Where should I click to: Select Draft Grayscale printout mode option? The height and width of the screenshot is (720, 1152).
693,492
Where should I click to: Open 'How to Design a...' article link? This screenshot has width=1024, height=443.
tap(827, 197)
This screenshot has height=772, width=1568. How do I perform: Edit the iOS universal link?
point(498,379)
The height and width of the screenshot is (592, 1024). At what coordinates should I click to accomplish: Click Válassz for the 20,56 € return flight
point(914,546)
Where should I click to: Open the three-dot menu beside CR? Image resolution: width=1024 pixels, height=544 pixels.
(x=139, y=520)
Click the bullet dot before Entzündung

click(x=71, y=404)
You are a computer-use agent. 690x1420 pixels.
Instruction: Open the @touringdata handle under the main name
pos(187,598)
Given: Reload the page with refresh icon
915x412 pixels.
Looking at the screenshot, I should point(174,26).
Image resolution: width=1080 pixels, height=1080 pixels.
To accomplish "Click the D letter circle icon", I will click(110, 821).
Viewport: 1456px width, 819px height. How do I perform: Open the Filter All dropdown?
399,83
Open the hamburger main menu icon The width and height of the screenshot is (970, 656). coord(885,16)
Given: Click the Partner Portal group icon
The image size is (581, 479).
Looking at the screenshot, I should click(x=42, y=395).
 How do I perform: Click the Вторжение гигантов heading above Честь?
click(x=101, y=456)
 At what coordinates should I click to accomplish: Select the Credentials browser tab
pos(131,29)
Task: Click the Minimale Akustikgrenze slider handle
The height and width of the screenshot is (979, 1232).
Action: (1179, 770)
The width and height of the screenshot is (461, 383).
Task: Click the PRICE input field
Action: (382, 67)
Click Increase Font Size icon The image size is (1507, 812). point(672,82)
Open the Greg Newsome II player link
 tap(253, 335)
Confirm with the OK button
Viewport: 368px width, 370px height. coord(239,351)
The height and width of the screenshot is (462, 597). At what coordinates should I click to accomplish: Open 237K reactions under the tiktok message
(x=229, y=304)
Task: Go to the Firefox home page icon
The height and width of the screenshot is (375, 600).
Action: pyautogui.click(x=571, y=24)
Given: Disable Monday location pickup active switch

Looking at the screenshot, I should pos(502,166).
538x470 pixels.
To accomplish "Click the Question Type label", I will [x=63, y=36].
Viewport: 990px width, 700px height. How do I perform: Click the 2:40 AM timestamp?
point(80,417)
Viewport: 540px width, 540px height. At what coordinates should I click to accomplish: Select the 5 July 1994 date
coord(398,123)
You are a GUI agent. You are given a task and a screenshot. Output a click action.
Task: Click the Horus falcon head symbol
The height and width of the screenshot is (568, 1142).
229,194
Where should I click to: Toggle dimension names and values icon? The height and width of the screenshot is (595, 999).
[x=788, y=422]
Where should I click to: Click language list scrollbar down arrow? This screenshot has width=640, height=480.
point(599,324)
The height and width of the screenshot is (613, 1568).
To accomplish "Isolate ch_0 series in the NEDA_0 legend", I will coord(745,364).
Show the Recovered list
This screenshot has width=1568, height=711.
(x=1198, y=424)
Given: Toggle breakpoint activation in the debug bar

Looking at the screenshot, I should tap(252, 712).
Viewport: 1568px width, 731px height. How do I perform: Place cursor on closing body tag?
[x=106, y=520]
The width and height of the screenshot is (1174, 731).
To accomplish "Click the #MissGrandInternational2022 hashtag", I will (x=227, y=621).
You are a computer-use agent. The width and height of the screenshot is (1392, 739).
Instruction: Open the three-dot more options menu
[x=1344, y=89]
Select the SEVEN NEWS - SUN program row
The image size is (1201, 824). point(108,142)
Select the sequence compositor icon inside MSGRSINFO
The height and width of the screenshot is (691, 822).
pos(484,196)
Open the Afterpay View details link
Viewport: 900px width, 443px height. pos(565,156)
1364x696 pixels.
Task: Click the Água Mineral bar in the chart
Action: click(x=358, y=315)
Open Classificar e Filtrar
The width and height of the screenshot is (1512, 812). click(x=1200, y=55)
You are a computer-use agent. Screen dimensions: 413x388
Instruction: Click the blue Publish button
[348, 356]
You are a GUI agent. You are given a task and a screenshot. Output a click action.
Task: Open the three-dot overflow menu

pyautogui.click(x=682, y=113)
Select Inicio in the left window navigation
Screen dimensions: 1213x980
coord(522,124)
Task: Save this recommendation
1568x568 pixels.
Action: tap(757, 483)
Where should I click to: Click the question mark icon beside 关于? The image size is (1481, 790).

* * * * * * *

## [THE REQUEST]
Print the items again without any change, starting with the first line of the items and going on through the line that contains "tap(827, 197)".

## [EXERCISE SOLUTION]
Where should I click to: Select Draft Grayscale printout mode option? The height and width of the screenshot is (720, 1152).
693,492
Where should I click to: Open 'How to Design a...' article link? This screenshot has width=1024, height=443.
tap(827, 197)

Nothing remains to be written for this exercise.